A creative extortion scheme is threatening websites with revenue loss by unleashing bad traffic that activates Google's AdSense anti-fraud systems, according to Krebs on Security. First, a fraudster threatens to flood the publisher's site with sketchy bot traffic. Then, Google's AdSense anti-fraud systems would pick up on that traffic and suspend the user's AdSense account. Naturally, all you have to do to make this problem go away is pay said fraudster $5,000 in bitcoin.
The emails have the kind of bad grammar and threatening tone that you'd expect. "Very soon the warning notice from above will appear at the dashboard of your AdSense account undoubtedly," it states. "This will happen due to the fact that we're about to flood your site with huge amount of direct bot generated web traffic with 100 percent bounce ratio and thousands of IP's in rotation -- a nightmare for every AdSense publisher."
Next an ad serving limit will be placed on your publisher account and all the revenue will be refunded to advertisers. This means that the main source of profit for your site will be temporarily suspended. It will take some time, usually a month, for the AdSense to lift your ad ban, but if this happens we will have all the resources needed to flood your site again with bad quality web traffic which will lead to second AdSense ban that could be permanent!
The message clinically states that Google will likely place an ad serving limit on your account and refund advertiser revenue. Once the ad ban is lifted, they'll "flood your site again with bad quality web traffic which will lead to second AdSense ban that could be permanent!" according to the email. The bad guys are no doubt hoping that publishers will just pay up rather than seeing their ad revenue go up in smoke.

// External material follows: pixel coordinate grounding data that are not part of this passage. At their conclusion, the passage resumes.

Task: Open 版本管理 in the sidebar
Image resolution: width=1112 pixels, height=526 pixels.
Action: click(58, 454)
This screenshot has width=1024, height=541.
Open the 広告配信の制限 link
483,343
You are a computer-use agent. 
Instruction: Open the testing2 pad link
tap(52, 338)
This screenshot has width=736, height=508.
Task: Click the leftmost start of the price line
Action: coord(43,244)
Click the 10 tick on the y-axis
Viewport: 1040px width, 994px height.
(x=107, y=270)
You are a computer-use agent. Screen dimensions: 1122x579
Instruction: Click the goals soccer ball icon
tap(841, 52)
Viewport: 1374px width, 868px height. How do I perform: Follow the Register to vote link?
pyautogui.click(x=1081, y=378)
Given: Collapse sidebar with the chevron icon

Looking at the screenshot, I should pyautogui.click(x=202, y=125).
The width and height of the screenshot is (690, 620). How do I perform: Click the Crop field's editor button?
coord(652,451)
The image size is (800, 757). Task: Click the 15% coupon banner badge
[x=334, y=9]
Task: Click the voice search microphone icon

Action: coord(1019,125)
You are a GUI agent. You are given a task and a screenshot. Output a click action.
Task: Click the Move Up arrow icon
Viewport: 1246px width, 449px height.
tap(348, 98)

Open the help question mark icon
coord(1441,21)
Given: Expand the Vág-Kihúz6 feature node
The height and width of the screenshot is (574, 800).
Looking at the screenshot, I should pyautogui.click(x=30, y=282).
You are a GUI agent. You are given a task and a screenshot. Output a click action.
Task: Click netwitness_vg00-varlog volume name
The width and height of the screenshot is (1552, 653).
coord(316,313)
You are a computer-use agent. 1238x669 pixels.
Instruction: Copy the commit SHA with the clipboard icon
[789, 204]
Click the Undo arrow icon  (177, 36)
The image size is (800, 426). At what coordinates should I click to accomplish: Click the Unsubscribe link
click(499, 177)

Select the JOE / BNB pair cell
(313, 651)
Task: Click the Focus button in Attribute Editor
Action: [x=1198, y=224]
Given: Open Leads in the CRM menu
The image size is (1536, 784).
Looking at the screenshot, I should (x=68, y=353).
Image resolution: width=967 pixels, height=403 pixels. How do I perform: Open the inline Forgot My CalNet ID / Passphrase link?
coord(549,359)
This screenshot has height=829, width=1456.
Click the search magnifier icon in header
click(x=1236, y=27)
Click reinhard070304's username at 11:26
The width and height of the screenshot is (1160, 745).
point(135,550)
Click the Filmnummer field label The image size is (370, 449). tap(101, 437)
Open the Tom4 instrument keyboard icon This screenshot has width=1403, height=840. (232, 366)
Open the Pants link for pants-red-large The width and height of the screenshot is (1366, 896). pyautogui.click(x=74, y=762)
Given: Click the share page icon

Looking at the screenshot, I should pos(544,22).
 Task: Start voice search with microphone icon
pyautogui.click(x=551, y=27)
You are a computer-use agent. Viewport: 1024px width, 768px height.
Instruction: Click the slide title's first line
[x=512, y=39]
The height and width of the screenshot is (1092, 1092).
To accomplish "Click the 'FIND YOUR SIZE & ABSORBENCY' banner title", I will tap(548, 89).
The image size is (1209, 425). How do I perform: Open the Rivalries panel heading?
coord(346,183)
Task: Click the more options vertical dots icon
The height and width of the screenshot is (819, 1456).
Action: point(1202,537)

The unnamed recipient of this email thought it could be a bluff, but it's easy to see how a scheme like this could work. Google is very touchy about fraudulent clicks designed to increase ad revenue, particularly coming from "automated clicking tools or traffic sources," aka clickbots. As such, it recently announced a crackdown on such fraud.
Google is aware of issues around ad extortion, though. "We hear a lot about the potential for sabotage, it's extremely rare in practice, and we have built some safeguards in place to prevent sabotage from succeeding," Google told Krebs in a statement. It advised websites to not engage fraudsters and to communicate "any concerns about invalid traffic."
However, as many publishers know, it's notoriously difficult to contact a human inside Google about AdSense issues. If there's a problem, they often only hear about it after Google has already taken action -- and the appeals process can be difficult, long and frustratingly opaque.